======== Excerpted passage

Collared Flycatcher 

A good start to the month with a male Collared Flycatcher amongst the incoming migrants, a Muskrat on my land at Labanoras and a pair of Wrynecks in my garden. Other highlights included several Large Tortoiseshells, a number of Hawfinches at my garden feeders and Montagu's Harrier at Labanoras. By mid-month, a bevy of butterflies, including Swallowtails and Short-tailed Blues, along with continuing arrivals of migrants, Honey Buzzards, Red-backed Shrikes and Golden Orioles amongst the collection.







1-2 May. Glory in Black and White.


For much of the second half of April, a massive backlog of migrants had been pushing through, the surge quite impressive and the skies a picture of late birds moving north. With the backlog cleared, migration has now slowed to a steady stream, species such as Cuckoos, Whinchats and Common Redstarts all arriving in numbers.

On the cusp of the month however, an arrival of Pied Flycatchers across Lithuania brought a few more illustrious cousins hitch-hiking. In the years prior to 2013, Lithuania had recorded a grand total of about six Collared Flycathers ever. In final days of April and first days of May though, at least five were present, singing males at sites inland and three migrants on the coast. A pleasant walk in one of Vilnius's main park resulted in a grand sighting of one such bird, a male singing and laying claim to territory right over the head of numerous joggers, kids on bicycles and assorted other passers-by. What a cracking bird, probably a first-summer bird due to hints of slight greying on the rear of the neck.

Despite the apparent rarity of the species in Lithuania, Collared Flycatchers are responably common breeders only a little south of the border in Poland and I suspect the species is widely under-recorded in the south of the country. either way, a very nice bird to start May off, even more so for the Common Redstarts and Wood Warblers also singing alongside.

Elsewhere, with sunny days at last in control, a smattering of good butterflies, including several Large Tortoiseshells at Labanoras, livened up the days, as did at least eight Hawfinches at my feeders in Vilnius.




5 May. Day of the Muskrat.

================
======== Information supplied

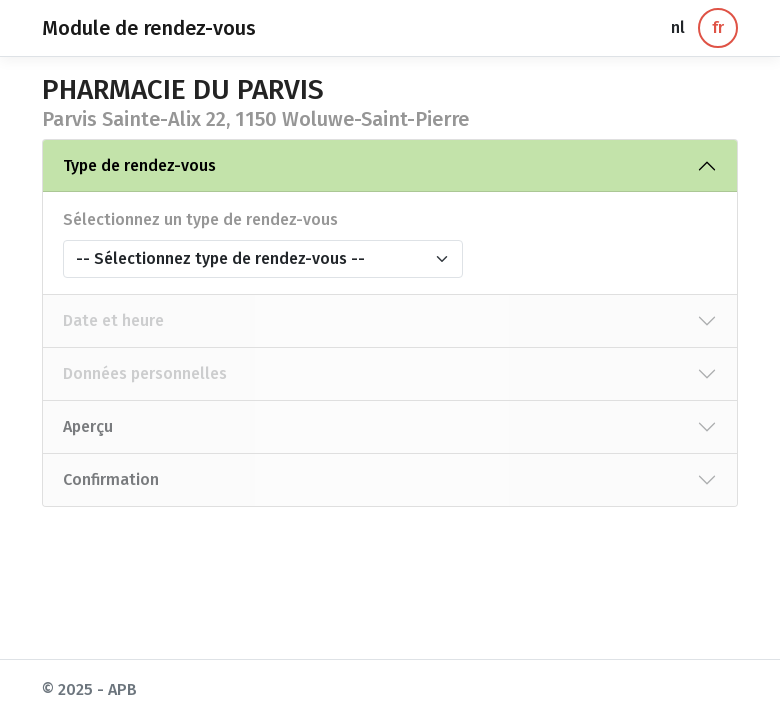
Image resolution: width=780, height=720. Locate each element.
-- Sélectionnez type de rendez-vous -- (220, 258)
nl (678, 27)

================

## Directives
a - Set down the Collared Flycatcher passage word for word, starting with "Despite the apparent" and going on through "of the Muskrat.".
b - Supply the next part of the Collared Flycatcher passage, picking up right after its final line.
The data were drawn from a separate source.

## The responses
a -
Despite the apparent rarity of the species in Lithuania, Collared Flycatchers are responably common breeders only a little south of the border in Poland and I suspect the species is widely under-recorded in the south of the country. either way, a very nice bird to start May off, even more so for the Common Redstarts and Wood Warblers also singing alongside.

Elsewhere, with sunny days at last in control, a smattering of good butterflies, including several Large Tortoiseshells at Labanoras, livened up the days, as did at least eight Hawfinches at my feeders in Vilnius.




5 May. Day of the Muskrat.

b -
Tree Pipit


Another Red Letter Day at Labanoras. Positively warm, the land basking at 20 C for the first time this year, the rising temperatures attracting in the arrival of a second wave of migrants - Thrush Nightingales, Icterine Warbler, Wood Warbler and Garden Warbler all singing their territories this day. Also a nice male Montagu's Harrier passing through, Tree Pipits in song flight and Lesser Spotted Eagles performing their butterfly displays. Lesser Spotted Woodpecker nesting in the same group of trees as last year.




Not for these, the Red Letter Day label however, but instead for a surprise mammal - quietly cruising through the flood forest near one of the beaver lodges, one smart Muskrat, a new mammal for my land (the 20th mammal to be recorded so far).




Continuing the mammal theme, quite an impressive collection visiting at night - Roe Deer, Raccoon Dogs, Badgers, Red Fox, Stone Martens ... captured on my night cam, all viewable on the video below:



*** Spring Awakening ***





9-12 May. Rolling In, Birds and Good Weather.


With temperatures soaring to 28 C, oh how pleasant it is in Lithuania these days! And with the sun, the latest migrants to return include Serins and a pair of Wrynecks in my Vilnius garden and a whole bunch of gems to my Labanoras patch - Red-backed Shrikes, Golden Orioles, more Thrush Nightingales and Icterine Warblers, a few Spotted Flycatchers and a bucketload of Common Whitethroats. Also Common Swifts, Wood Warblers, Sedge Warblers and, amongst the abundant Swallows, my first House Martins of the year.




To celebrate the arrival of 'real weather', I decided upon an overnight in my cabin ...to which an enormous thunderstorm promptly brewed, lightning bolts illuminating the forest, thunder rumbling all around. Still. t'was most evocative - a Bittern booming in the reeds from within the flood forest, a couple of Beavers cruising the waterways just before dark. Come morning, a Thrush Nightingale belted out its melodies a metre distant and, as the sun rose, quite a collection of butterflies appeared on the wing, Wood Whites, Map Butterflies, Orange Tips and Holly Blues amongst the spoils. Also, located the nest hole of a White-backed Woodpecker and encountered one very strangely tame Short-tailed Field Vole pottering about in the grass - not just  a little tame, but totally unfussed by my presence, even allowing me to move a stalk of grass blocking the view for a photograph!




18-19 May. Butterfly Fiesta.


Labanoras, basking in the delights of a mini-heatwave, skyward I peered, birding from a comfy chair, coffee in hand. 



White Stork



Plenty to help the slurping ... Cranes and White Storks flying over, Marsh Harriers quartering the meadow, a Lesser Spotted Eagle soaring overhead and a couple of Hobbies bombing past, truly a feel of summer now. Also, a bumper crop of last-wave migrants in field and forest - Wrynecks around nestboxes, Golden Orioles in song, a pair of Red-backed Shrikes on a thicket, at least four Corncrakes calling in the meadow, all good stuff.





Bird of the day however was a rather more humble visitor, long overdue to make an appearance on my land, one fly-over Common Redshank - common in Lithuania, but never recorded on my land before, this bird was very much the result of chance, I was scanning the skies to the south when I picked it up!


Mid-May signals another event in the annual calendar - with good weather, a major upswing in the butterfly season. Having already seen quite a variety over preceding days, the 19th saw me treading my favourite route south of the capital.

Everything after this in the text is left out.